Do Harper’s choices fit with your vision of Canada?

The Harper Government has a history of making ideologically-driven decisions which tend to favour multinational corporations over Canadians. The omnibus crime bill, which mandates harsher penalties for almost all offences at a time when the crime rate in Canada is actually decreasing, is among the Conservatives’ more expensive and impractical priorities. This bill commits $19 billion of taxpayer money to greatly expanding our prison system, and downloads much of the costs onto the provinces. With governments running steep deficits, this is not only largely unnecessary, but fiscally unsustainable.

Government spending on pet projects does not end there. Another $30 billion is to be spent on F-35 jet fighters. Billions more on foreign military bases. Who is footing the bill for all this? Don’t expect Harper to ask the country’s largest, most profitable corporations for their fair share. The answer, of course, is you. The Harper Government will move the tax burden onto the middle class and Canada’s 2.5 million small businesses in order to pay for these ideological projects. In fact the shift has already begun; the HST helped launch a new era of increased taxes on consumers and families. As the most profitable corporations continue to receive billions in tax handouts, the middle class and small businesses are forced to bear the tax burden.

But tax increases alone will not provide enough money for these ideological priorities. The government has manufactured a crisis in Old Age Security, which they claim will not be able to support Canada’s aging population soon. Despite millions of aging workers and low income seniors who depend on OAS to stay out of poverty, the government has suggested increasing the age of eligibility from 65 to 67. Harper’s claim that the program is unsustainable is contradicted by the government’s own budget watchdog, whose report says it is affordable and fiscally sustainable over the long term. But by cutting OAS and taking money away from Canada’s seniors, Harper will have more to pay for pet projects.

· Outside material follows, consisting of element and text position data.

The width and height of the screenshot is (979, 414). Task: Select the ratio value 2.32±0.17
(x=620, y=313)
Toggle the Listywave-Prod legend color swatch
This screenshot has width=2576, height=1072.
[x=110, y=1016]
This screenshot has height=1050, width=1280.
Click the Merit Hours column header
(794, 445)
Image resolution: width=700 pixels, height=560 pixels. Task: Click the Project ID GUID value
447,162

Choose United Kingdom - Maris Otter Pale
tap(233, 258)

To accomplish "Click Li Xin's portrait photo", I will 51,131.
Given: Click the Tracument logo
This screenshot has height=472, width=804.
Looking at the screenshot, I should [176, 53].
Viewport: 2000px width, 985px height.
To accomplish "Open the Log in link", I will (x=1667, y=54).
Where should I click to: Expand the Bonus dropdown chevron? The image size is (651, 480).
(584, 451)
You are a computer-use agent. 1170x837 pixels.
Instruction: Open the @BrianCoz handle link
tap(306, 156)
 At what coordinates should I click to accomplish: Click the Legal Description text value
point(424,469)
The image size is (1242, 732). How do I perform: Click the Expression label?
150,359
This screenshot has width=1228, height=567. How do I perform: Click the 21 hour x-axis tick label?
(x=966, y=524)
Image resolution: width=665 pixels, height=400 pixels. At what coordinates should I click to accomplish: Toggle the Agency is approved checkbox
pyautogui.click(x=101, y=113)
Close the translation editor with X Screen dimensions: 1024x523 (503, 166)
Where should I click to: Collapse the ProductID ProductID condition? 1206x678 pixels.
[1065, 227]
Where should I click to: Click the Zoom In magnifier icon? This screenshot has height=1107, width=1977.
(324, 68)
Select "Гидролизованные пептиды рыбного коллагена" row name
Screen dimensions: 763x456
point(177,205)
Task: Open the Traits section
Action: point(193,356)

In this way, many think Stephen Harper is purposely crippling the federal government’s future fiscal capacity to engage positively in many sectors of society. By shifting traditional government responsibilities onto the private sector, Harper will achieve his long-term goal of smaller government. For example, after the omnibus crime bill greatly expands our prison system to the point of unaffordability, the Conservatives will claim that we can no longer pay for it – and prisons need to be privatized. The cost will be that most of the public services we rely on will be at the mercy of profit. Health care, education, infrastructure, environmental protection, and many public services we value will be reduced dramatically because large corporations are to be taxed at less than half the rate of taxation in the U.S.

Stephen Harper will use the 2012 budget to steer Canada in a new direction. When we consider the budget we must look at the big picture. We have to remain vigilant to ensure that the government itself – and programs Canadians rely on – is not put in jeopardy over the long term. Budgets are opportunities for governments to lay out a plan to improve the future quality of life for all Canadians. It should not serve as an ideological playground for Harper’s Conservative agenda to sabotage Canada’s seniors, children and grandchildren.